India's rapid GDP growth, successful exits by financial sponsors, and robust sectors including technology, healthcare, and infrastructure are contributing to this appeal. However, there has been a stark downturn in M&A activity in 2023 across various industries globally. In India specifically, the total value of M&A deals year-to-date stands at $33 billion, reflecting a nearly 72% drop compared to the same period in 2022. This slump contrasts sharply with the previous year's record volume driven by large-scale transactions such as HDFC Bank Ltd.'s all-stock merger with Housing Development Finance Corp.

Despite the challenging environment, JPMorgan has managed to secure second place globally for M&A volume year-to-date, moving up from third place in 2022. Aiyengar indicates that alongside tech and healthcare, infrastructure and energy transition have emerged as strong investment themes driving M&A activity in India. Several funds are now being established exclusively for infrastructure investments due to its substantial spending in the country.

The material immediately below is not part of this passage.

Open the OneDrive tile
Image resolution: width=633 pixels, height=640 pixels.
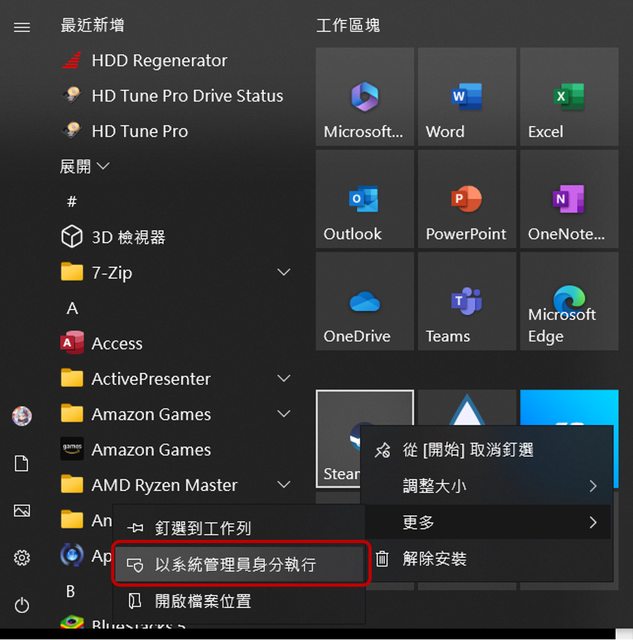click(x=364, y=301)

In addition to M&A activity, the initial public offering (IPO) market in India is showing signs of revival. Aiyengar predicts that dual track dealmaking—a strategy where asset owners consider either IPOs or M&A deals for their holdings—will be an option for companies seeking exit opportunities. She remains optimistic about companies' ability to successfully navigate both private and public markets for their exits.